Texto fornecido:

________________________________________

O que você acha do estímulo à leitura por meio de atividades lúdicas?
RUTH Concordo, desde que sejam desenvolvidas com inteligência e não
transmitam a ideia de que a folia e o divertimento têm um papel maior do que a
própria leitura. Além disso, os professores deveriam ler os livros infanto-juvenis
antes de indicá-los aos alunos (NOVA ESCOLA, 2008, p.49).
Desta forma, observamos um diálogo parafrástico com as ideias apresentadas
no capítulo 2, quando expusemos críticas de Britto à forma equivocada como a leitura é
entendida por alguns profissionais da área, o que leva a uma visão ingênua do ato de ler. Além
disso, observamos uma crítica da autora aos professores feita pela autora no fim desta
98
resposta, que também é eleita para o box já mencionado. Por sua disposição, ao lado da
fotografia do entrevistado, podemos concluir que a revista elege, de cada conversa, a frase
mais marcante, mais importante, aquela que o público da revista deve perceber de imediato.
Trata-se de um procedimento da escrita jornalística, que nos leva a supor que o jornalista
toma o leitor, de forma geral, como quem deve ser orientado em sua leitura. Esse
procedimento revela também um projeto de dizer da revista, na sua relação com o leitor-
professor e, assim, mais uma vez, a imagem do docente como incapaz e inexperiente no que
se refere à leitura é atualizada.
Outro ponto da entrevista que julgamos interessante ser discutido fica evidente
no seguinte fragmento:
O que fazer se uma criança, aos 10 anos, não demonstra qualquer interesse pela
leitura?

________________________________________

Seção de dados:
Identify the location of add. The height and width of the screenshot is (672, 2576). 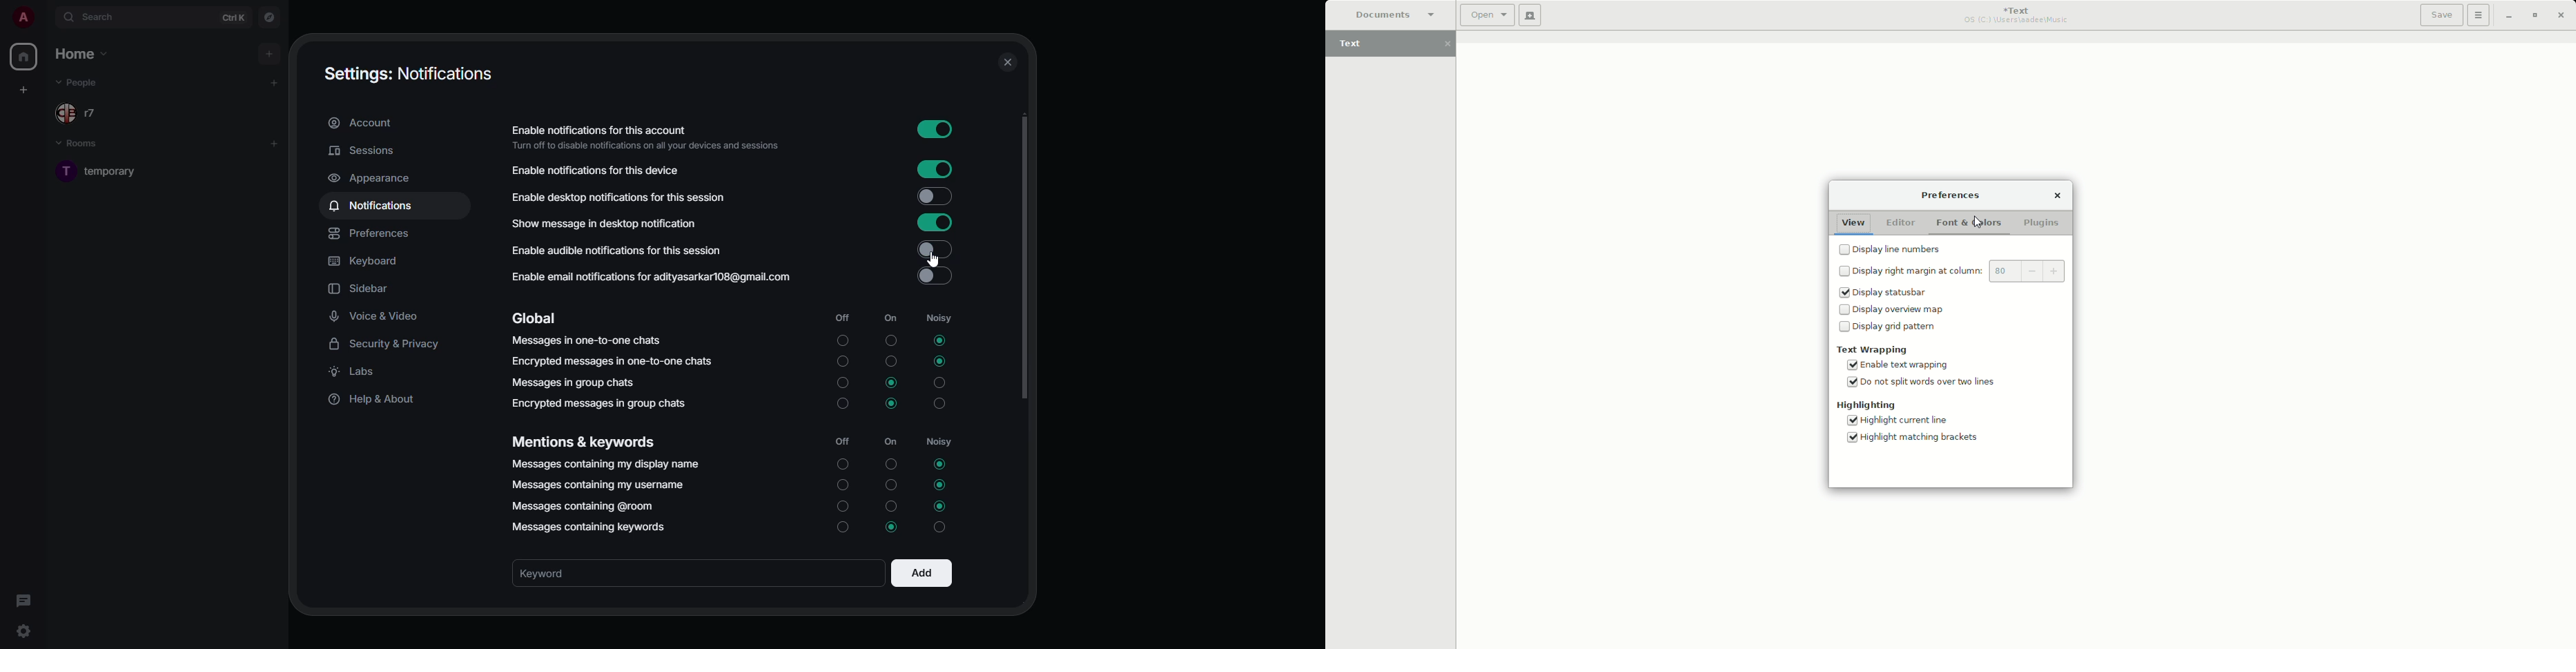
(273, 144). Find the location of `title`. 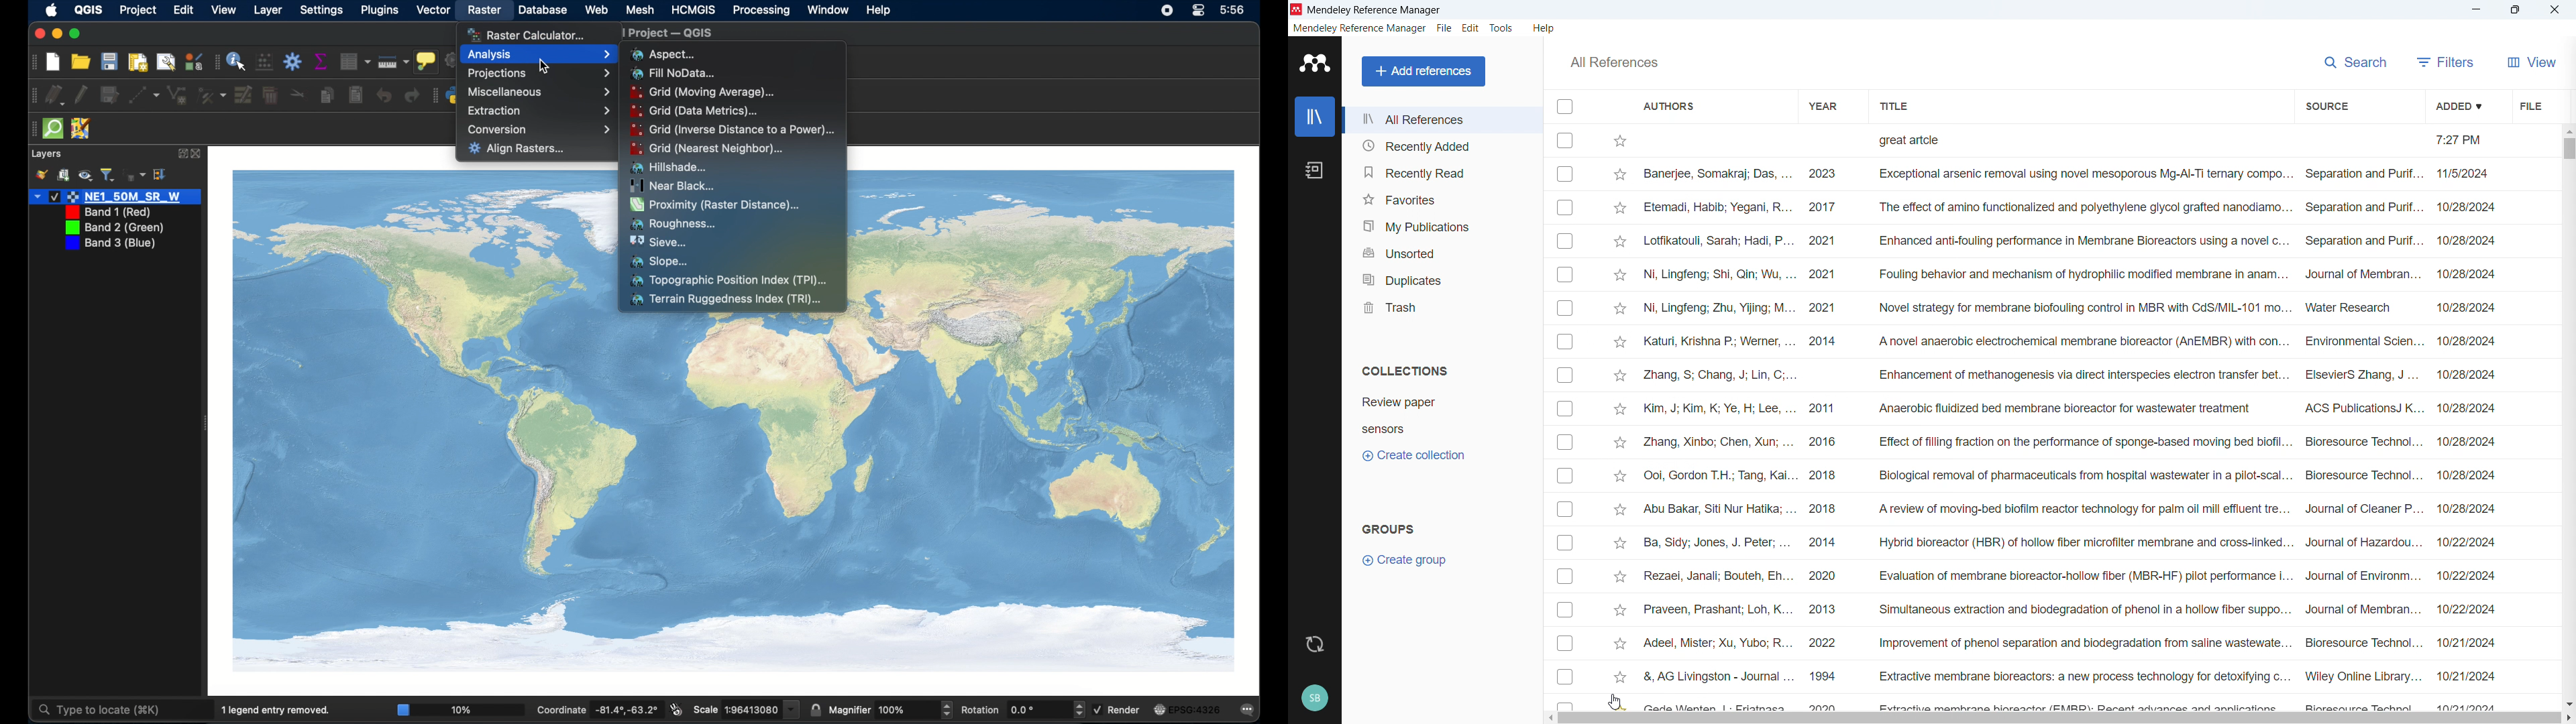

________________________________________

Suas instruções: Reproduza fielmente o trecho do texto fornecido compreendido entre "Desta forma, observamos" e "perceber de imediato.", incluindo ambos os limites.

Resultado final:
Desta forma, observamos um diálogo parafrástico com as ideias apresentadas
no capítulo 2, quando expusemos críticas de Britto à forma equivocada como a leitura é
entendida por alguns profissionais da área, o que leva a uma visão ingênua do ato de ler. Além
disso, observamos uma crítica da autora aos professores feita pela autora no fim desta
98
resposta, que também é eleita para o box já mencionado. Por sua disposição, ao lado da
fotografia do entrevistado, podemos concluir que a revista elege, de cada conversa, a frase
mais marcante, mais importante, aquela que o público da revista deve perceber de imediato.